Freshmen living in topic-focused learning communities are also writing about those topics in class.

Generally, when freshmen sign up for an English class, they have no idea what the readings and writings will be focused on. Not any more.

Now freshman English is focused not on topic ideas or reading lists chosen by teaching assistants or professors, but on topics freshmen are so excited about they are actually living them.

The change, supported by a three-year grant from the Davis Educational Foundation, ties a four-credit, writing-intensive freshman English class to the living-learning communities that a growing number of freshmen join.

Reading and writing assignments focus on 13 subject areas related to the learning environments, including animal science, business connections, community service, EcoHouse, Eurotech, Global House, leadership, public health, and women in math, science, and engineering — subjects students are excited about.

Interest in living-learning communities is rising, with 20 percent of first-year non-honors students – double last year’s percentage – living in 14 such communities.

First-year honors students are required to live together, and an additional number of students participate in non-residential interest groups. By 2014, the University hopes to have 25 percent of non-honors freshmen involved in living-learning communities, says David Ouimette, executive director of First Year Programs and Learning Communities.

By 2013, 75 percent of first-year learning community students will participate in an integrated learning community-themed freshman writing course, he adds.

Preliminary results in the new program indicate a “close relationship between quality of writing assignments and quality of student writing,” says Thomas Recchio, professor of English and director of freshman English in the College of Liberal Arts and Sciences.

The grant also helps the department achieve its goals for the freshman English program, including helping students achieve critical literacy, rhetorical knowledge, conventions of academic writing, and intellectual development, he says.

“Having course content that students choose and that is linked to initiatives outside the classroom enhances learning,” says Recchio. “As a result, students take the work of the course more seriously. The Davis Foundation grant will enable us to build the infrastructure to sustain a long-term commitment to high quality writing instruction.”

The Davis Educational Foundation grant also included funds to support a summer four-day training program for teaching assistants, instructors in the Freshman Year Experience program, and other staff to “refine and implement a coherent academic model that embeds writing into the content-specific goal of each learning community,” Ouimette says. The training program led the English department to offer 13 learning community-themed courses this fall and to develop course guidelines and materials for future instructor orientations.

The English department also provides models for best practices on a website for instructors and monitors all assignments.

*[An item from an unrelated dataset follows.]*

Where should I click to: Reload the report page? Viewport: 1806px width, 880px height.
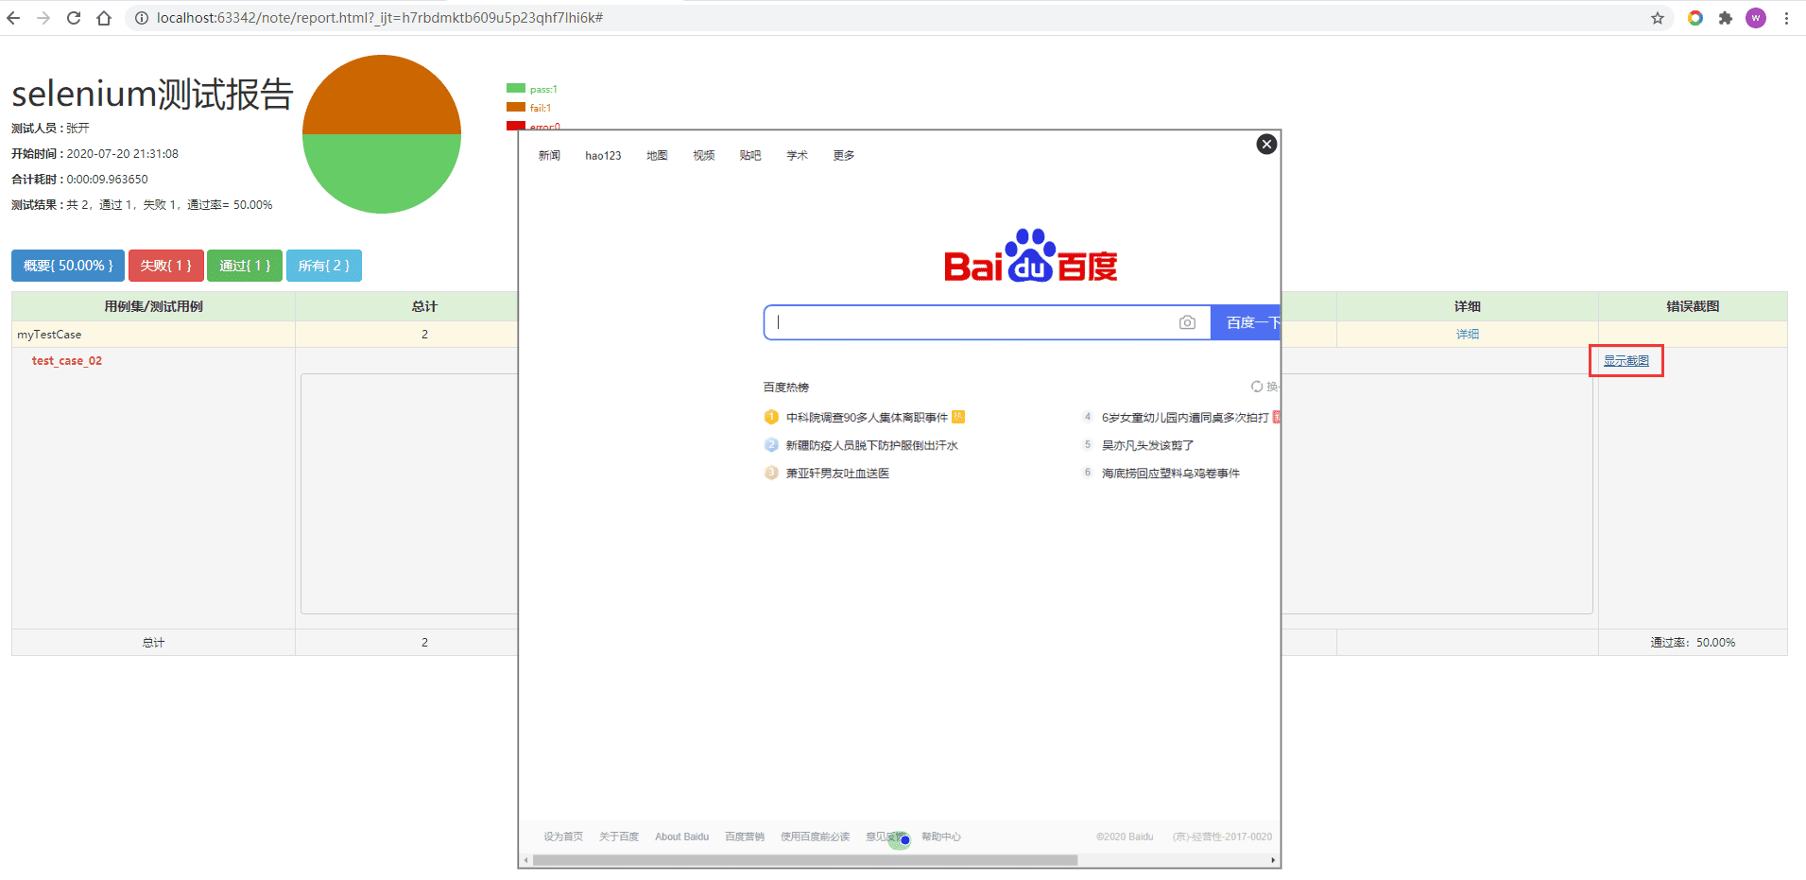pyautogui.click(x=74, y=18)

Although multi-year, the learning communities target freshmen because a shared major or interest encourages social bonding, develops a sense of connection to the University, and eases the transition to college, Ouimette says.

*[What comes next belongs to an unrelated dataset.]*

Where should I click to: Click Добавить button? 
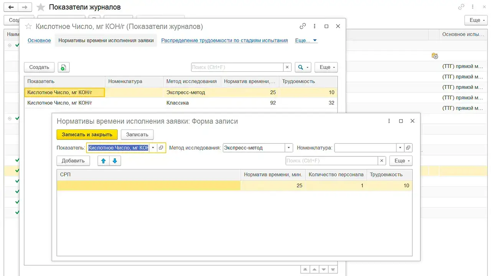(73, 161)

The integrated English program began with a pilot program last year, with each section of English enrolling no more than 20. The result was a program that allowed for in-depth discussions of complex issues and encouraged collaboration, teamwork, and problem-solving.

“The context for their writing allows students to explore themes in a more powerful and relevant way, and because the writing is so content-driven, students wrote with more rigor, complexity, and style in these themed classes,” says Recchio.

The grant was received from the Davis Educational Foundation established by Stanton and Elisabeth Davis after Mr. Davis’s retirement as chairman of Shaw’s Supermarkets Inc.